What the Proposal Would Change
The bill does not seek to prohibit gambling bets altogether. Instead, it would significantly limit the online presence for licensed operators. Communicating would only be allowed through the companies’ own establishments, pages, domains, and accounts. Even there, messaging must include warnings, discouragement notices, and information on gambling harm prevention. Additionally, the bill would not allow any paid boosting for such content. This would imply cutting out paid media, influencer partnerships, and other performance-based user acquisition tools that used to foster the industry’s growth in Brazil.
Why the Debate Goes Beyond Marketing
The rationale for the bill is explicitly rooted in public health concerns. As seen from the document text, it references the World Health Organization’s recognition of gambling disorder and argues that intensive online promotion, especially when combined with entertainment language, sports idols, and influencer culture, may exacerbate debt, anxiety, family stress, and youth exposure.
The argument doesn’t revolve around commercial fairness but is rather framed around limiting normalization. This might demonstrate that the proposed legislation is seeking to reduce the visibility of betting in daily digital life.
However, such an approach also brings a conflicting regulatory concern. Earlier in March, acting SPA secretary Daniele Corrêa Cardoso argued that removing advertising altogether could make it harder for consumers to distinguish authorised operators from illegal ones. This is not a minor concern in a market that has only just moved from formal legalisation to actual regulation and authorisation. The state has already tied regulation with responsible advertising, anti-fraud regulations, and supervision. So now, Congress is balancing two different risk models: harm from promotion and harm from pushing users towards unlicensed supply.
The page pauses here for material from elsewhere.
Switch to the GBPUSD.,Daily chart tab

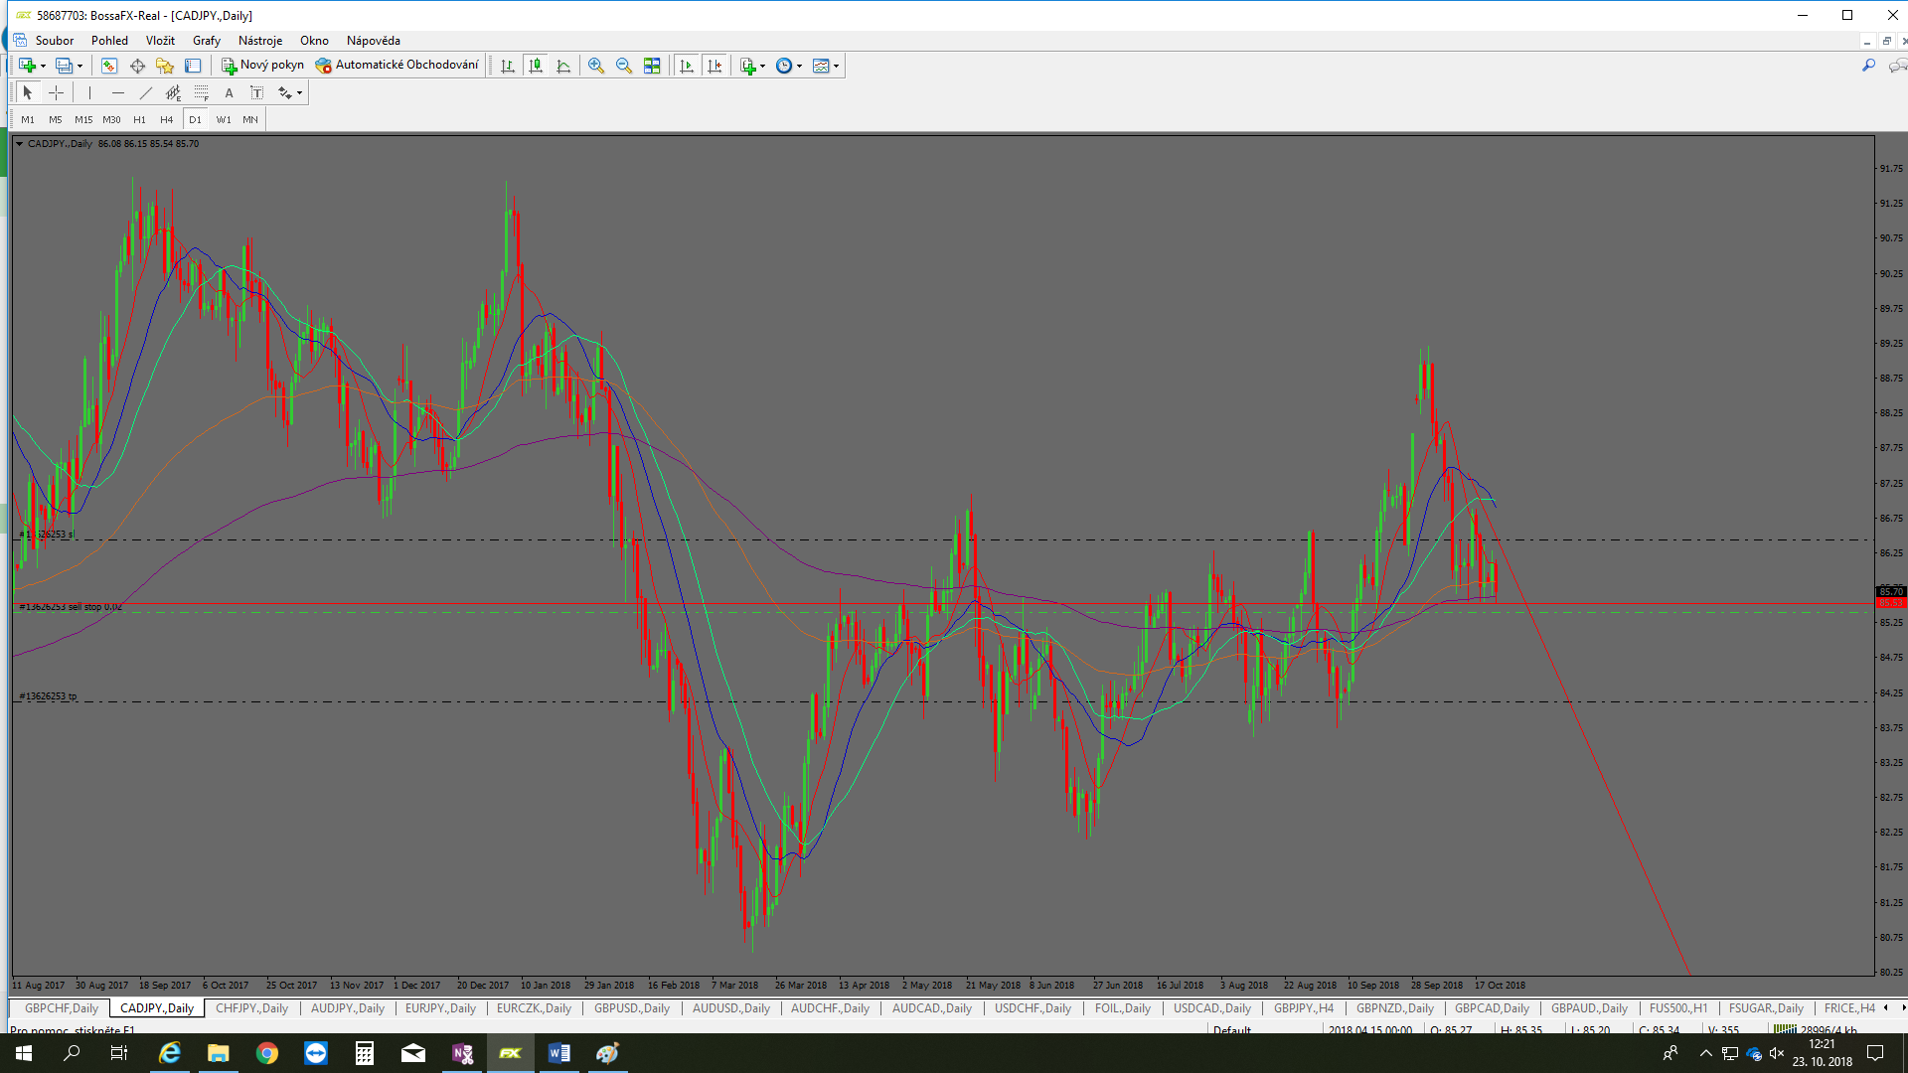631,1007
What the Market Should Watch
The next stage of debate might be significant for market structure. If Congress supports the bill in its current form, legal operators might be left with their owned media, brand recall, and product retention as legitimate growth tools under the law.
Such an outcome would change the terms on which demand is captured. Brazil is no longer debating what betting advertising should look like. Instead, it is arguing about whether a legal market can still effectively serve consumers after most paid digital visibility is removed.